↓↓↓

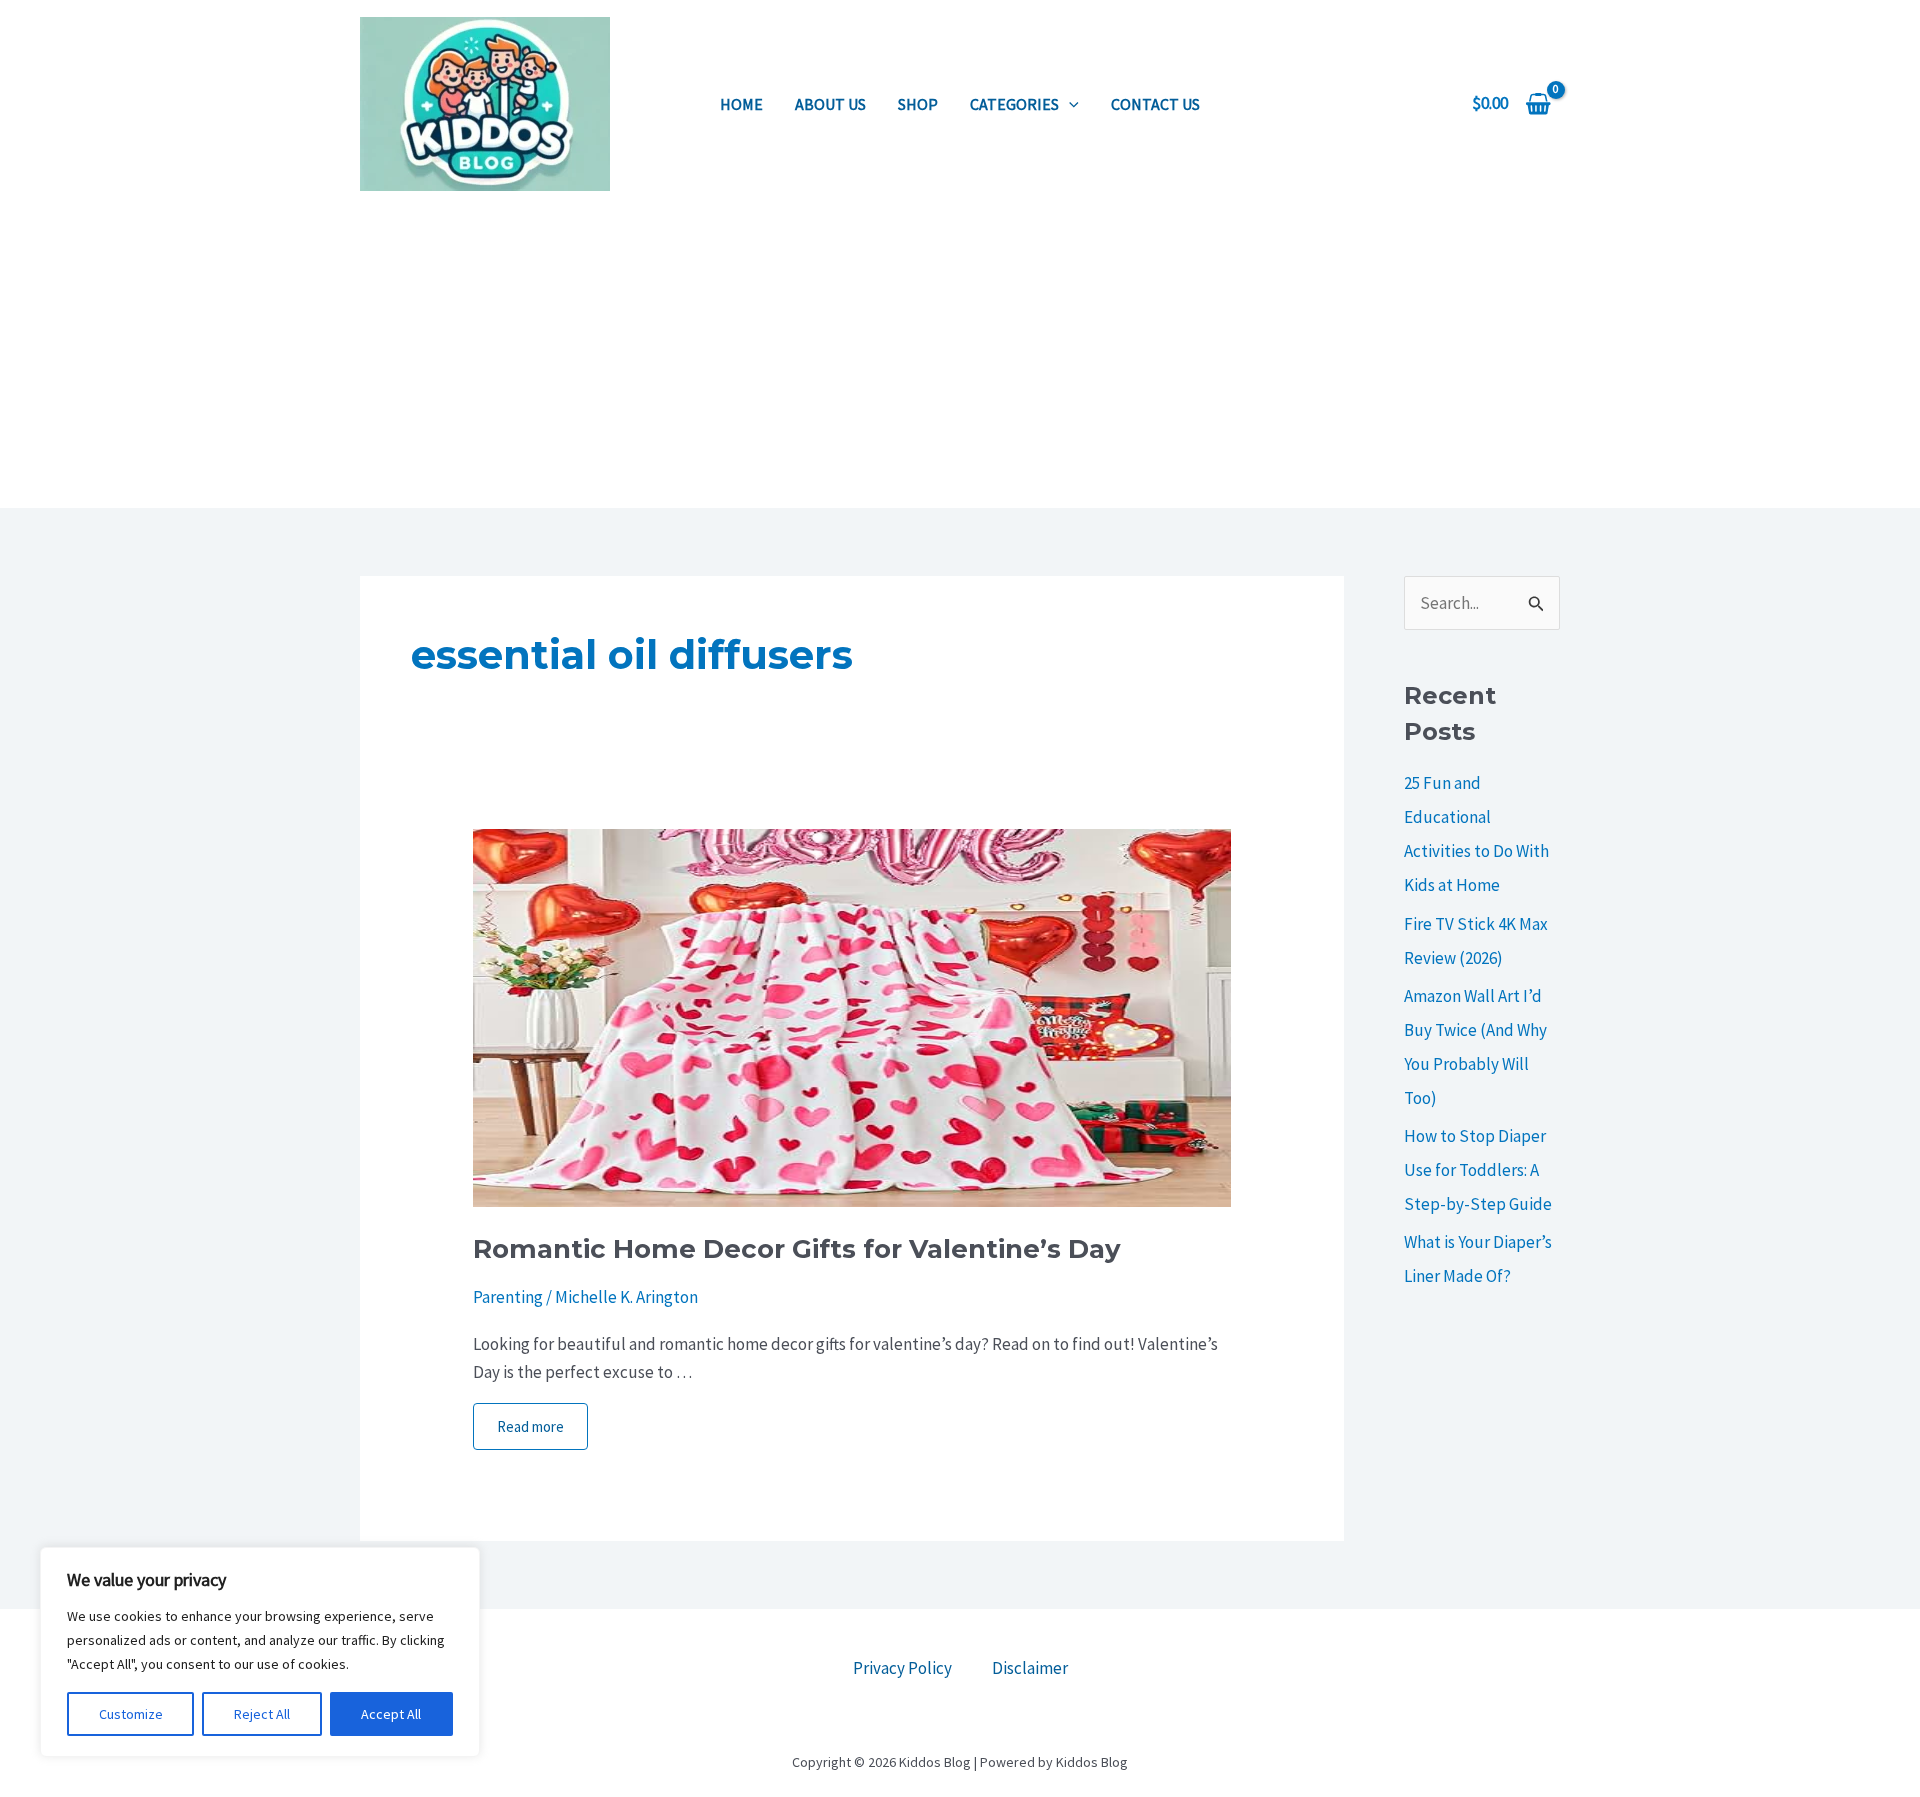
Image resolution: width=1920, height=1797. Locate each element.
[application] (1069, 104)
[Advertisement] (960, 358)
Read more (530, 1426)
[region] (260, 1652)
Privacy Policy (902, 1668)
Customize (131, 1714)
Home (741, 104)
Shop (918, 104)
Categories (1014, 104)
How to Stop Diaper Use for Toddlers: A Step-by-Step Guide (1478, 1170)
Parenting (508, 1297)
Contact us (1155, 104)
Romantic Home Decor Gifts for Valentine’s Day (797, 1249)
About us (830, 104)
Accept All (391, 1714)
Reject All (262, 1714)
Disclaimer (1030, 1668)
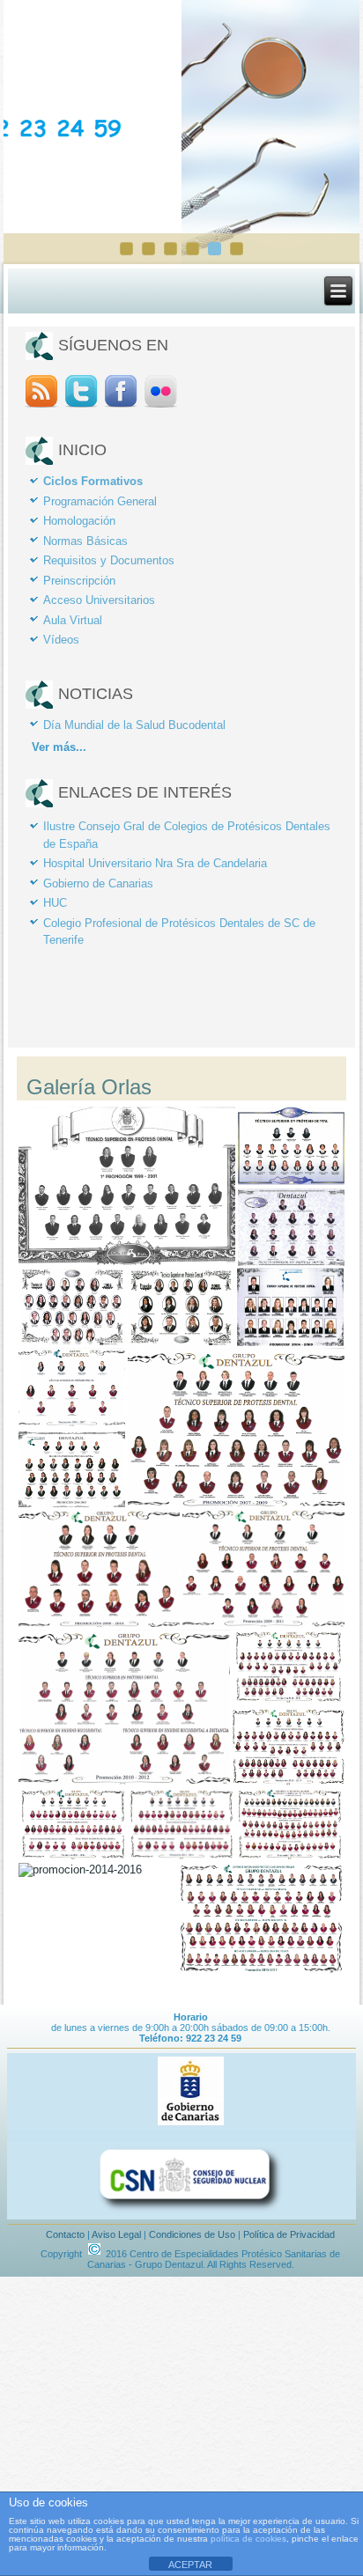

↑↑↑

Reproduce the whole listing verbatim and keep all pictures out of it.

RESULT.
Image resolution: width=1920, height=1797. Locate each element.
[application] (1069, 104)
[Advertisement] (960, 358)
Read more (530, 1426)
[region] (260, 1652)
Privacy Policy (902, 1668)
Customize (131, 1714)
Home (741, 104)
Shop (918, 104)
Categories (1014, 104)
How to Stop Diaper Use for Toddlers: A Step-by-Step Guide (1478, 1170)
Parenting (508, 1297)
Contact us (1155, 104)
Romantic Home Decor Gifts for Valentine’s Day (797, 1249)
About us (830, 104)
Accept All (391, 1714)
Reject All (262, 1714)
Disclaimer (1030, 1668)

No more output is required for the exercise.